The guys who did netball and karate would meet up when it was time for dance and that is where the cast of Stitsha was born. Even though she was an avid sports lover, Mangethe did not like Mhlanga’s notoriously rigorous training exercises, which led to her being overlooked for the main role in the theatre version of Stitsha. She was also lazy on actual training for acting thus Amakhosi could not use her for the theatre production which required a lot of dance and singing. Joyce Mpofu was chosen for the role.
Beatar Mangethe was a creation of Amakhosi. Her real surname was Khumalo but Cont decided that her real surname would not work in showbiz as there was already a Lelethi Khumalo in South Africa. She would seem like a cheap copycat if she stuck to her real surname. For two weeks she tried to find a totem that would work for her and Cont rejected the first two that she brought. In the end, they settled for Mangethe.
Beatar was an amazing television actress. She was beautiful and her face was smooth and the camera loved her. Her sterling display on her small screen debut made her an instant star, with local audiences falling in love with her after her convincing portrayal of a young and provocative Thuli. It was to take over a decade for her to realise her lifelong ambition of becoming a music star.
Cont struggled to get Beatar to take acting seriously. “Initially Beatar’s passion was not acting but singing. That is what she loved the most. However, I told her that her voice was not good and she needed to do a lot of voice training. For over half-a-year we worked on her and it was not easy at all,” said Mhlanga.
Beatar struggled to get her sound. When she brought Cont a Jazz song, he threw it into the fire at Amakhosi. She was angry and didn’t speak to him for weeks. He told her she was township girl and she needs to bring that out. ‘Musicians are made by one hit song,’ he told her. It took her 2 years to come up with one. The success of the track, a one of a kind anthem that captured the style and spirit of the city’s oldest township, was bittersweet as it went on to have a negative impact on her life in the long run. According to Mhlanga, the bright lights of superstardom blinded even Mangethe, a stunning actress who had been in the limelight for over a decade.
The show at the Large City Hall was the beginning of the end. She organised a show at the City Hall and Cont fought her on it because he felt like she needed to grow her audience gradually in small venues. Instead, she put everything she had on that show. When it flopped it destroyed her. It was the end of her. She tried to do what Cont had told her later on but it was too late. “I had told her to collaborate with other artistes and she was doing that and I believe by now she would be one of the country’s biggest artistes. Unfortunately life had other ideas,” said Mhlanga.

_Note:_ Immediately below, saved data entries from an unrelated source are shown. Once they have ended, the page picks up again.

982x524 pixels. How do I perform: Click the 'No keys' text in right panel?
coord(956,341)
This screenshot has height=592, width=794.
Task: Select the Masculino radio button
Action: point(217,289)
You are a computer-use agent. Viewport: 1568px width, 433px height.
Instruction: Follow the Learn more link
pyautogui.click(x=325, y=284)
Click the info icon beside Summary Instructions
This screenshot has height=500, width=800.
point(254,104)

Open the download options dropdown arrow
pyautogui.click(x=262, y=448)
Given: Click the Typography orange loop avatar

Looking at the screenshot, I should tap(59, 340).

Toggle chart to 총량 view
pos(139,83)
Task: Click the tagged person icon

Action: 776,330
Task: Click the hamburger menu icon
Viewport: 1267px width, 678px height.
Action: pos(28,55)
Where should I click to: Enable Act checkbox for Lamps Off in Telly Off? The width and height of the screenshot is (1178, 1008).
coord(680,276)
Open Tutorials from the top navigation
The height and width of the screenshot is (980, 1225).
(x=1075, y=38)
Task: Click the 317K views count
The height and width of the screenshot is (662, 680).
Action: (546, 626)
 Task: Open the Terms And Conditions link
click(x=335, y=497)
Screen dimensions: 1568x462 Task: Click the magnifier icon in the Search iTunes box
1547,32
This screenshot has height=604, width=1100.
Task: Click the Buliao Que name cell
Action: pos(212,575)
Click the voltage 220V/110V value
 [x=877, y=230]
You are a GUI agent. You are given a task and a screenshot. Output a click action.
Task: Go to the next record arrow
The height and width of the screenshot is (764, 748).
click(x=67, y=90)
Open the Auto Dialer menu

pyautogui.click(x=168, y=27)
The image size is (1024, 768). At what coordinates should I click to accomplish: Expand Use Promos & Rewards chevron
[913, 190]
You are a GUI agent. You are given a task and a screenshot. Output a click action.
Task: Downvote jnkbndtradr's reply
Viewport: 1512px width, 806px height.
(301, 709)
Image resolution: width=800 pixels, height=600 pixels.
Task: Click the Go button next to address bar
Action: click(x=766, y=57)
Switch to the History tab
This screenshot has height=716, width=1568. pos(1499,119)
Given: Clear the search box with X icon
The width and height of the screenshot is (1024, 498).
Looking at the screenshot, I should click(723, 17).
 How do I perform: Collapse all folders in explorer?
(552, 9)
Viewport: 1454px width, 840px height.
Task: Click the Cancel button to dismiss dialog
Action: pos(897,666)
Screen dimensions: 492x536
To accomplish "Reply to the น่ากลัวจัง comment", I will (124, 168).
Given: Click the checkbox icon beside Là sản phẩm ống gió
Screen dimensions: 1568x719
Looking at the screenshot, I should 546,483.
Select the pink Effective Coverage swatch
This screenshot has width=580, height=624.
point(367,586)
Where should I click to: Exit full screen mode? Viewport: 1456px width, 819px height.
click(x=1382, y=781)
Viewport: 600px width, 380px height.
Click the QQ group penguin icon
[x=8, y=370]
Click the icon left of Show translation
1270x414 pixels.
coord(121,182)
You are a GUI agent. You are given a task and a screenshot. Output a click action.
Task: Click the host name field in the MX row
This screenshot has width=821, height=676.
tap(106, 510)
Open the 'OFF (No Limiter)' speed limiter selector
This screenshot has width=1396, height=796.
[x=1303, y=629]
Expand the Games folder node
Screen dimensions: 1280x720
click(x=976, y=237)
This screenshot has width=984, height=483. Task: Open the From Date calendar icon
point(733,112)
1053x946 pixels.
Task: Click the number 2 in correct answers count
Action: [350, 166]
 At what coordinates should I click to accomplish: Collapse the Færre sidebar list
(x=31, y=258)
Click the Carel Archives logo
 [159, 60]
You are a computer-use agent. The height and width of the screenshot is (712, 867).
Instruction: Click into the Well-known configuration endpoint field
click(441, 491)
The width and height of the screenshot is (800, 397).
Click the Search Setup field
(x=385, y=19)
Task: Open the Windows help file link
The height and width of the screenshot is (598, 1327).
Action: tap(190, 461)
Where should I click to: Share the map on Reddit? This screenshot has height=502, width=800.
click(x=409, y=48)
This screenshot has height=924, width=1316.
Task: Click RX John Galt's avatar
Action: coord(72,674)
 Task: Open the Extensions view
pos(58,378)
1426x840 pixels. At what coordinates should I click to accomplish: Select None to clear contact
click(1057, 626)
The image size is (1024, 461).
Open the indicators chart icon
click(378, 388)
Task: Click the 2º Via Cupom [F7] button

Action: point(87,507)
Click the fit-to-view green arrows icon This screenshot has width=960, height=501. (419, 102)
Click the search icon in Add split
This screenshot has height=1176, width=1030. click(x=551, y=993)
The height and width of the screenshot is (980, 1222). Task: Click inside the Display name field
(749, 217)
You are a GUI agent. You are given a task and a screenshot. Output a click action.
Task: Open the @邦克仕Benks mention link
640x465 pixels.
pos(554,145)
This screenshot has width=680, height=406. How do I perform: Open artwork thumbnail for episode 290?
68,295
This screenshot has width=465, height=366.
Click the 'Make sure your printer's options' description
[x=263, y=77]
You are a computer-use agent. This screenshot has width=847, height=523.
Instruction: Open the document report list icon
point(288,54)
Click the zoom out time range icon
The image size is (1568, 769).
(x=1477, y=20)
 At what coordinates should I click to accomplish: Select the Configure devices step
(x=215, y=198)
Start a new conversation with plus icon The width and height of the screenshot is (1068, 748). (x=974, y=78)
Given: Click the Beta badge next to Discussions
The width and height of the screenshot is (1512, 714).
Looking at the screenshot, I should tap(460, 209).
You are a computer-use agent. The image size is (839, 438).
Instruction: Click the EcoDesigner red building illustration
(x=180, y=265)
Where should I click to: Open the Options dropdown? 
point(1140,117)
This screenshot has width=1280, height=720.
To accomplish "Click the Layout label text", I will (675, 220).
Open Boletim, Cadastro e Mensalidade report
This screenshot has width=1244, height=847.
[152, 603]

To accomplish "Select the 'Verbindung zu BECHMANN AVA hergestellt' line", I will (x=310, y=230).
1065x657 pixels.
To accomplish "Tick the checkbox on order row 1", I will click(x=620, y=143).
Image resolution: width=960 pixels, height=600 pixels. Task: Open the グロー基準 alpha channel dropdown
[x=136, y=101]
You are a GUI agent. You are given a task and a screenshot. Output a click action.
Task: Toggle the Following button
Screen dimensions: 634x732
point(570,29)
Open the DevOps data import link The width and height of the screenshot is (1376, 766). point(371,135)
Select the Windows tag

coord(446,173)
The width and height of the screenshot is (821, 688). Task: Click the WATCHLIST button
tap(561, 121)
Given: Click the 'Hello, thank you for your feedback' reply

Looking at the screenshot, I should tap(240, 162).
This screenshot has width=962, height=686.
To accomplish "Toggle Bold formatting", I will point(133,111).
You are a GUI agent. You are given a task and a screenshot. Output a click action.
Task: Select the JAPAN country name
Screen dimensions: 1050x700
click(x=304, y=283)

Beatar died 2 months after her husband, ex-footballer Lenny Gwata, passed away. She was 32 and survived by son Wesley Gwata. Dlodlo, who had adopted Mangethe because of his relationship with her father, Msongelwa Khumalo, remembers the pain and heartbreak of those last days. “When she was helplessly sick on her bed, she could call me anytime and start crying without saying a word. When she died I was just going through the motions as I admitted it was God’s will to take her. I adopted Beatar as my own child because I had a strong connection with her father. Her passing blew away a lot of people,” Dlodlo said.